Worldwide, air pollution now kills more people each year than AIDS and Malaria combined, the director general of the U.N. Industrial Development Organization announced in April. Director general Dr. Kandeh K Yumkella, called for greater investments in clean energy and a bigger push for energy efficiency, moves that could dramatically reduce the toll.
3.5 million deaths are attributable to indoor air pollution. That not only outnumbers the 3.3 million due to outdoor air pollution, but is almost twice the previously calculated figure of 1.9 million. The revised data stems from a 2012 World Health Organization study. Pneumonia, heart disease, and cancer are among the deadly conditions that can be triggered by harmful particles in the outdoor and indoor air.

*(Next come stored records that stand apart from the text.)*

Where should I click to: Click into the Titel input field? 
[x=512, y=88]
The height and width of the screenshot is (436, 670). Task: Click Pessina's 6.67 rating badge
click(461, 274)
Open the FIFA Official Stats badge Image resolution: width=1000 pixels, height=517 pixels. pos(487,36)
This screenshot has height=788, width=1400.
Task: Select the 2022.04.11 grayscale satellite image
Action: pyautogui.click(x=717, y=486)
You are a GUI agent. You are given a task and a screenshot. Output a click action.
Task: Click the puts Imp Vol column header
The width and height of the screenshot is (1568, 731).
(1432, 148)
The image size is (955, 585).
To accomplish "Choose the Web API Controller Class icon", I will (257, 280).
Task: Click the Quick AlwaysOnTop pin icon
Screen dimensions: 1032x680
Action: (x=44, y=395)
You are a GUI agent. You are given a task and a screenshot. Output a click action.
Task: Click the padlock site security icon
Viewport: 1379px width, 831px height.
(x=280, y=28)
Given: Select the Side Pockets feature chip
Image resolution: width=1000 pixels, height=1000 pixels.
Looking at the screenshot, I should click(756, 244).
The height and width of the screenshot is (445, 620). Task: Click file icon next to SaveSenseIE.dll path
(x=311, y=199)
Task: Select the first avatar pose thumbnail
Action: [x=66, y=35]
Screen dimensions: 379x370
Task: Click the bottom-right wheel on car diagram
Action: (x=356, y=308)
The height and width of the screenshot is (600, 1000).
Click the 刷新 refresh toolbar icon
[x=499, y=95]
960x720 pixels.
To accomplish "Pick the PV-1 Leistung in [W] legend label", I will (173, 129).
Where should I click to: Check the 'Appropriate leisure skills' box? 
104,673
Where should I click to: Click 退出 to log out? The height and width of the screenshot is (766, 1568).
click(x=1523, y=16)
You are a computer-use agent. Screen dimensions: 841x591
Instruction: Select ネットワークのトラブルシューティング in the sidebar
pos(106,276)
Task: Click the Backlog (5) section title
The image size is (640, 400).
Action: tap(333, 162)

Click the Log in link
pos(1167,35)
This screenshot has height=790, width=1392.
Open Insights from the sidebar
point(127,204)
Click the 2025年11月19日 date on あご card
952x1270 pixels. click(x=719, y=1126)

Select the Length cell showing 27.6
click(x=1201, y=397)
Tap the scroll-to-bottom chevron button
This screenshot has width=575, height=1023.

At more than 6 million, the total annual death toll from air pollution far exceeds the 1.7 million AIDS-related deaths in 2011 and the 660,000 deaths from malaria recorded in 2010.
Dr Yumkella’s remarks came at an Oslo conference created to help work out new U.N. development goals for 2030. At the meeting, U.N. officials said that a shift to cleaner energy and greater energy efficiency could easily cut yearly pollution-related deaths in half by 2030.
Investments in solar, wind, and hydroelectric power would benefit health while helping to slow climate change, the officials said. Meanwhile, products that use less energy would mean lower fossil fuel emissions — reducing both outdoor and indoor air pollution (a leading cause of indoor air pollution are particles that enter from the outside environment).